Flyonawalk · 20/02/2021 08:52

It justifies the lockdown. Statistics for deaths without other serious conditions show a very different story.

StrangerHereMyself · 20/02/2021 08:53

There are three separate death measures. Deaths within 28 days of a positive test, deaths labelled as Covid on the death certificate in the informed opinion of the attending doctor and excess deaths over the average of previous years.

All three have different imperfections, but they all tell the same story, they’re all above 100,000 for the UK and they are all completely consistent in their timings with a novel disease sweeping through the country in three waves and roughly doubling the annual death risk of anyone who contracts it. I’ve looked at the ONS statistics in particular because I’ve used them at work for years and there’s nothing anywhere which suggests that the official narrative is misleading.

Apachepony · 20/02/2021 08:55

Looking at this, Britain’s excess deaths and COVID deaths are roughly aligned:

www.economist.com/graphic-detail/coronavirus-excess-deaths-tracker

Approx 112k COVID deaths since March 14, 106k excess deaths. The 6k difference could easily be explained by fewer flu deaths this year so doesn’t look like any over counting of COVID deaths to me.

Nebaska · 20/02/2021 09:00

I believe this.

I'm not a conspiracy theorist or anything but I know one person who has died of covid and that person was given 6 months to live a year before they died.

The part above is fact ^. The widower told me she never tested positive and "it was better for insurance". That part may or may not be fact, but that's certainly what he told me.

Lancelottie · 20/02/2021 09:01

Deaths are 0.05% of cases
Where are you getting that from?
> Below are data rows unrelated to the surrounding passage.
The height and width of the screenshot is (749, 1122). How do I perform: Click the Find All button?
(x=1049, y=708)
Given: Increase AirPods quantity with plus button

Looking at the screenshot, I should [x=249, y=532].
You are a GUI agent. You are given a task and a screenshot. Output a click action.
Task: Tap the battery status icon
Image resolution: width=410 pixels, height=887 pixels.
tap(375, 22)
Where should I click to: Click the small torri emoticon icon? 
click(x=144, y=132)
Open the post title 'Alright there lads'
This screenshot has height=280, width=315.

In the UK, 120 thousand deaths out of 4 million known cases is about 3%.

StrangerHereMyself · 20/02/2021 09:17

Actual cases are going to be much larger than known cases though Lancelottie. Best estimates for infection fatality rate are somewhere between 0.5% and 1% I think in a country like the UK, though dropping all the time with improved treatments. It’ll be lower in a country with a younger age profile.
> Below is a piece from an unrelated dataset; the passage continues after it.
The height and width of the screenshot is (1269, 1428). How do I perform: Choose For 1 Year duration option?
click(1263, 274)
PurpleDaisies · 20/02/2021 09:18

This week’s More or Less was talking about covid death numbers. It’s an interesting listen,

Pootle40 · 20/02/2021 09:22

Aren't excess deaths based on a 5 year average? I've seen excess deaths reported much lower when the 5 years is extended........

OP posts:
RuleWithAWoodenFoot · 20/02/2021 09:42

listen to the last few episodes of More or Less on R4. Answers all this stuff.
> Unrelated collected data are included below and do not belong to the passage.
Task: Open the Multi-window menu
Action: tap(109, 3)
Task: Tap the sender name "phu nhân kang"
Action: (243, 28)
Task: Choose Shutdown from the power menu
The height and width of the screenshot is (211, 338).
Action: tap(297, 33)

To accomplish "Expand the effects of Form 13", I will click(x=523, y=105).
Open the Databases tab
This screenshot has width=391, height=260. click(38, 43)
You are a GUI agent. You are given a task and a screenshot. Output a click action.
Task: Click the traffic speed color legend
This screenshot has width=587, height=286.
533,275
MuddyWalks · 20/02/2021 09:53

It's always been like that with death certificates.
Very often it's a combination of things that leads to someone's death. Eg someone with cancer often dies from an underlying infection. It was both the cancer and the infection that killed them so both are on their death certificate. It was the infection that ultimately finished them off but the cancer that made them susceptible to the infection and unable to fight it off.
Same for many other health conditions.

If COVID did not hasten/contribute to death it will not be on their death certificate as a cause if death.

Death certificates usually have 3 lines on for conditions which have caused the persons death.

Any deaths listed as COVID will be caused by COVID as a main or contributing factor (ie if that person did not have COVID they would not have died at that time).

Tupla · 20/02/2021 10:01

It seems he developed covid symptoms following an outbreak of covid in his care home, and wasn't tested while he had symptoms. His age and underlying conditions put him at more risk and he hadn't had the vaccine, and in the opinion of a doctor, he died from covid.

The headline about "passing" the tests is misleading - it looks like the negative tests were routine ones before he developed symptoms. He refused a test while symptomatic.

Of course it's not 100% certain that he died from covid, but it seems likely that he did. I can understand why the family are upset, if he was a covid denier and would have wanted to have died in his sleep of old age.